If the particle escapes (exits the viewing area with high speed), its path is reiterated, exposing its position onto the image surface with each step. In this fashion, areas of dense particle travel appear bright white. The result is an amazing universe of structure, spirituality, and mathematical intrigue.
Generate your own with this Java applet (spotted at leuschke)

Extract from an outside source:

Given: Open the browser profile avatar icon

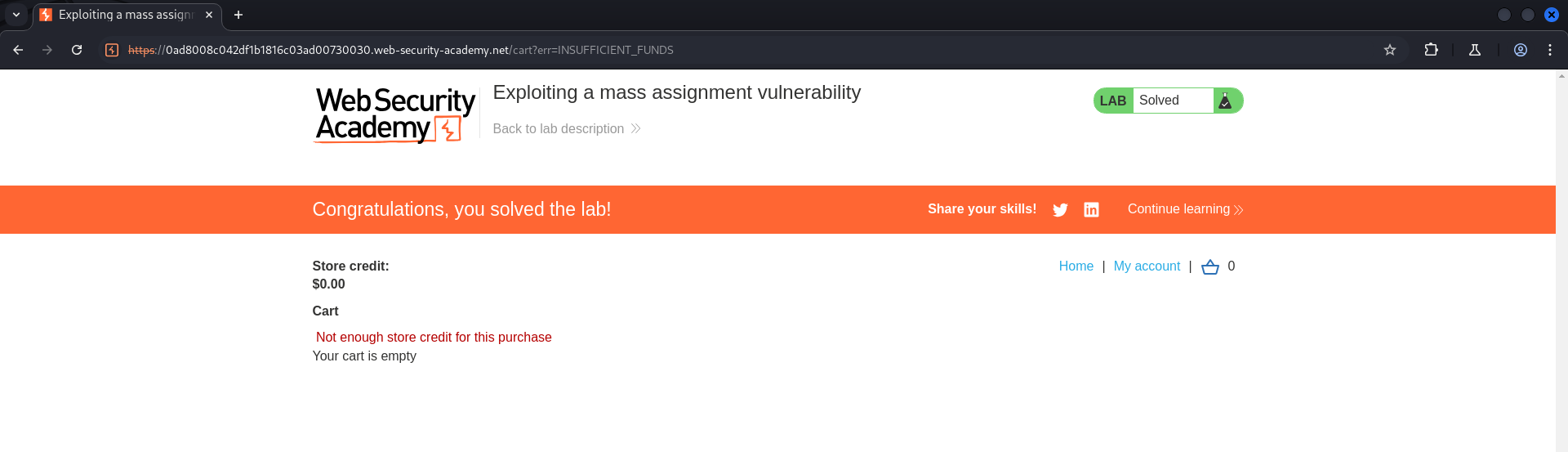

Update: PF points out to me that a much clearer explanation of this algorithm can be found at Melinda Green's own fractal website. Furthermore she introduces us to many other variations on this theme including a Buddhabrot generalization in four dimensions.
The Buddha in profile.
He no longer saw the face of his friend Siddhartha, instead he saw other faces, many, a long sequence, a flowing river of faces, of hundreds, of thousands, which all came and disappeared, and yet all seemed to be there simultaneously, which all constantly changed and renewed themselves, and which were still all Siddhartha. He saw the face of a fish, a carp, with an infinitely painfully opened mouth, the face of a dying fish, with fading eyes--he saw the face of a new-born child, red and full of wrinkles, distorted from crying--he saw the face of a murderer, he saw him plunging a knife into the body of another person--he saw, in the same second, this criminal in bondage, kneeling and his head being chopped off by the executioner with one blow of his sword--he saw the bodies of men and women, naked in positions and cramps of frenzied love--he saw corpses stretched out, motionless, cold, void-- he saw the heads of animals, of boars, of crocodiles, of elephants, of bulls, of birds--he saw gods, saw Krishna, saw Agni--he saw all of these figures and faces in a thousand relationships with one another, each one helping the other, loving it, hating it, destroying it, giving re-birth to it, each one was a will to die, a passionately painful confession of transitoriness, and yet none of them died, each one only transformed, was always re-born, received evermore a new face, without any time having passed between the one and the other face--and all of these figures and faces rested, flowed, generated themselves, floated along and merged with each other, and they were all constantly covered by something thin, without individuality of its own, but yet existing, like a thin glass or ice, like a transparent skin, a shell or mold or mask of water, and this mask was smiling, and this mask was Siddhartha's smiling face, which he, Govinda, in this very same moment touched with his lips. And, Govinda saw it like this, this smile of the mask, this smile of oneness above the flowing forms, this smile of simultaneousness above the thousand births and deaths, this smile of Siddhartha was precisely the same, was precisely of the same kind as the quiet, delicate, impenetrable, perhaps benevolent, perhaps mocking, wise, thousand-fold smile of Gotama, the Buddha, as he had seen it himself with great respect a hundred times. Like this, Govinda knew, the perfected ones are smiling.![]()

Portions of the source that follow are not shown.